A week and a half ago, the Orioles played their most pivotal series in five years, a four-game set against the Blue Jays in which they entered 2.5 games back of a playoff spot. Alas, the series did not go the Orioles’ way, with Toronto taking three of four to widen the gap between the Blue Jays and the Birds.
Tonight, the Orioles get another crack at the Jays, though there’s not quite the same intensity this time around. For one thing, the Birds have no chance of finishing the series in playoff position even with a sweep, the way they would have if they’d swept that last series.

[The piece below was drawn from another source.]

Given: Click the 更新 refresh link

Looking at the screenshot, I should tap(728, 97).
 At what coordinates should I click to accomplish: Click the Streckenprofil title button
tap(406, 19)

For another, the Blue Jays aren’t even the closest team to the Orioles in the standings anymore, having leapfrogged the Rays by half a game.
The Jays and Rays just completed a five-game series in which Toronto won three of five, which was pretty much the worst possible result for the Orioles. If the Rays had swept the set, or won four out of five, then the Blue Jays would be ripe for the Orioles’ picking this weekend. If the Blue Jays had swept, or won four out of five, then the Rays would be within shouting distance of the Orioles. But by essentially splitting, both teams remained comfortably ahead of the Birds. The Blue Jays, tied with Seattle for the first wild card spot, are five games up on the Orioles. The Rays are 4.5 ahead for the third wild card spot (and essentially 5.5 ahead, because the Rays also hold the tiebreaker advantage over the Birds if the two clubs end up tied).

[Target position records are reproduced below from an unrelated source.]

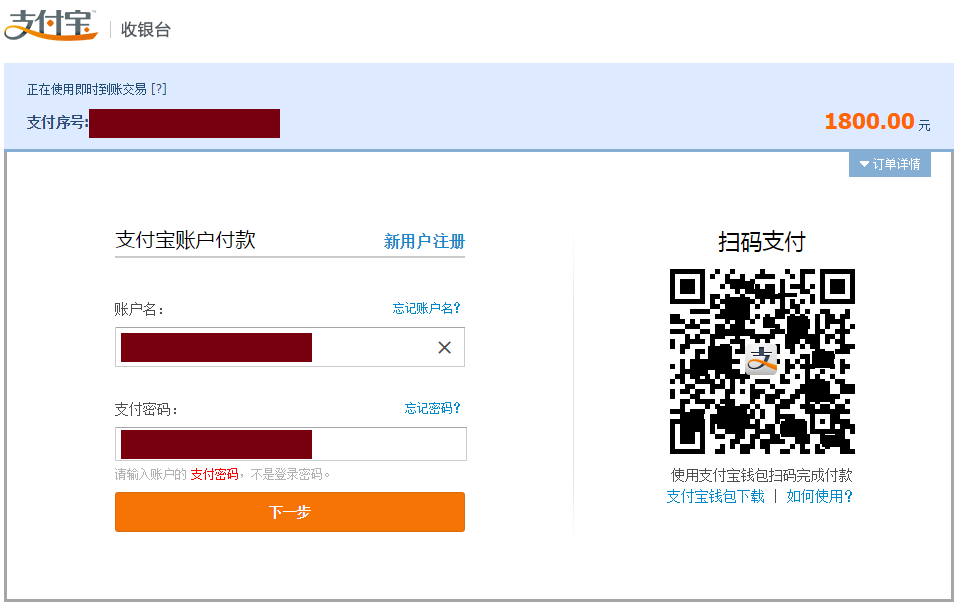Click the redacted 支付序号 serial number
Image resolution: width=956 pixels, height=605 pixels.
(x=184, y=123)
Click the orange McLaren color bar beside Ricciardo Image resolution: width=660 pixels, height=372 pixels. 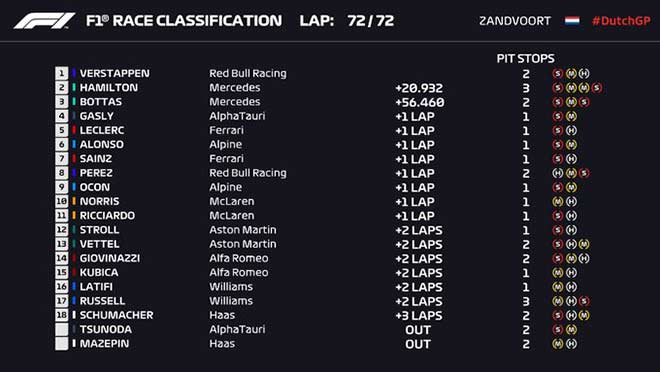tap(74, 215)
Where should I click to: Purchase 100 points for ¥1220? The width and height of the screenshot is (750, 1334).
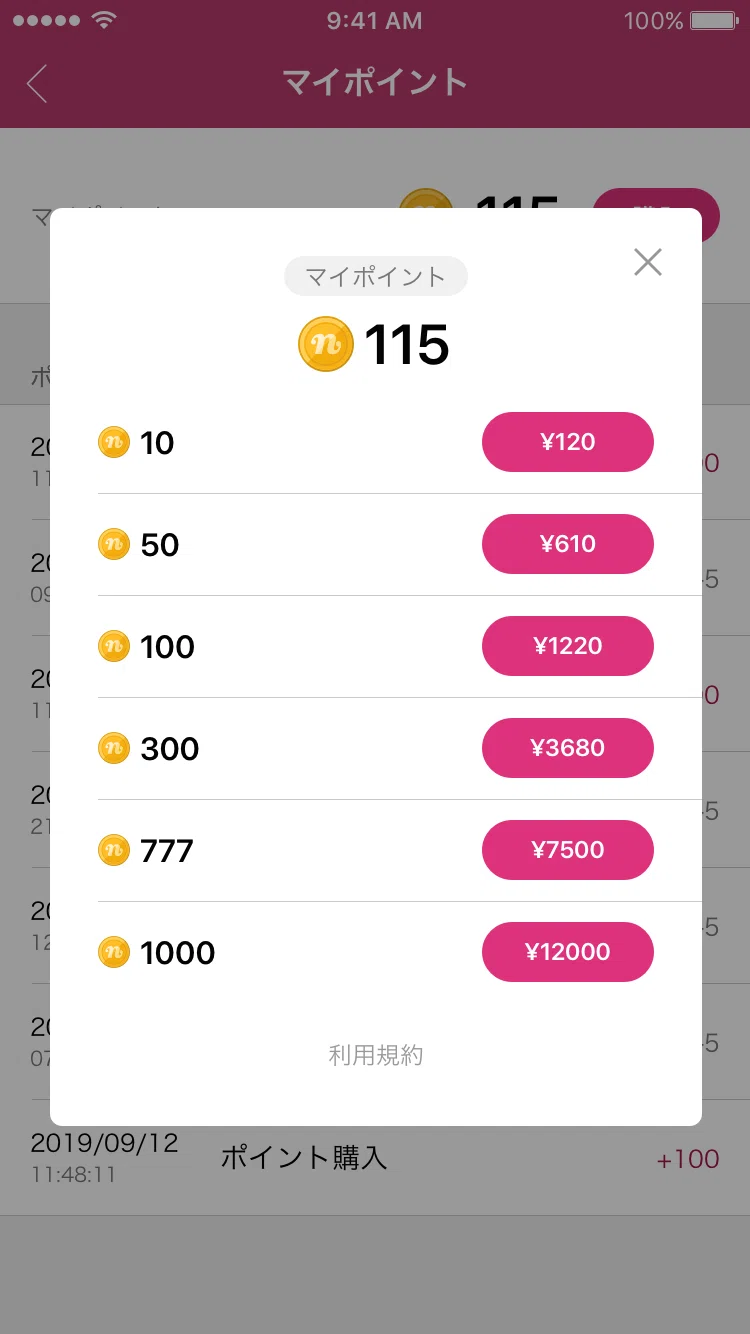pyautogui.click(x=568, y=646)
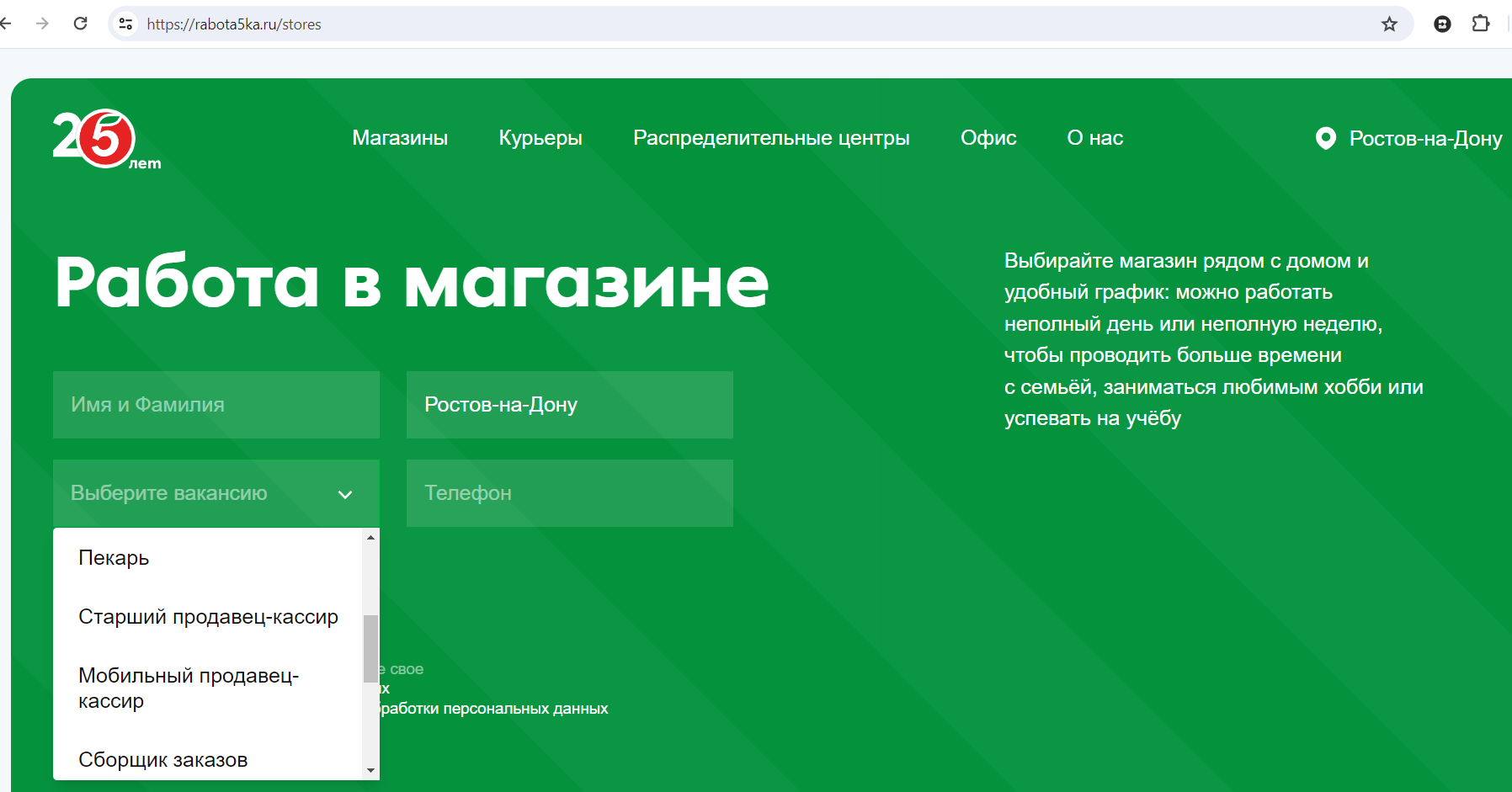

It’s a tough mountain to climb, but the O’s could make major progress on that trek if they can pull off an improbable sweep of the Jays this weekend. Anything less than that might make the journey all but impossible.
The Orioles are nearing a record turnaround. Brandon Hyde’s players believe he should be AL Manager of the Year. - The Baltimore Sun
If leading a team that was expected to lose 110+ games to a (probable) winning record doesn’t earn you Manager of the Year, then there’s no reason for the award to exist. Make the right decision, voters.
Connolly: It’s not really a rivalry, but Nationals have shown Orioles what’s possible - The Athletic
Dan Connolly wonders whether the Orioles could follow a Nationals-style path to a world championship. Sure, as long as they don’t follow it up with a Nationals-style path to being the worst team in baseball.
Is there time left for Rodriguez to enter Orioles rotation? - School of Roch
Eh, there’s no reason to risk an injury recurrence by trying to rush Grayson to the majors before the season ends. Put him in the Opening Day rotation in 2023 and we’ll go from there.
Orioles birthdays and history
Is today your birthday? Happy birthday! Four ex-Orioles were born on this day, including Hall of Famer Tim Raines (63), who played four games for the 2001 Birds alongside his son, Tim Raines Jr. (To be clear, that’s not why he’s in the Hall of Fame. He had a pretty good career elsewhere.) Also celebrating Sept. 16 birthdays are right-hander Paul Shuey (52) and catchers Mark Parent (61) and Mickey “Froot Loops” Tettleton (62).
The Orioles’ last win on this date came just last year, and it was a wacky one. The Birds, down by one run to the Yankees with two outs and two strikes in the ninth, tied the game on a Gary Sanchez passed ball, then won it in the 10th on Austin Hays’ walkoff single. The O’s win — their eighth in 19 games against New York that year — temporarily knocked the Yankees out of a postseason spot, though they later recovered to claim a wild card berth.
On this day in 2012, the O’s officially snapped their brutal 14-year streak of losing seasons, securing their 82nd win with a 9-5 defeat of Oakland. Matt Wieters crushed two home runs off A’s right-hander and future Oriole Dan Straily, while Endy Chavez (!) went 4-for-4 with a double. Six Orioles pitchers combined to hold on to the big lead.
And today is the eight-year anniversary of one of the most unforgettable nights in Camden Yards history, as the Orioles clinched the AL East for the first time since 1997. Struggling starter Ubaldo Jimenez, of all people, got the win in the clincher with a solid five-inning performance, while early homers by Steve Pearce and Jimmy Paredes helped the O’s cruise to an 8-2 decision in front of a raucous crowd of 35,297.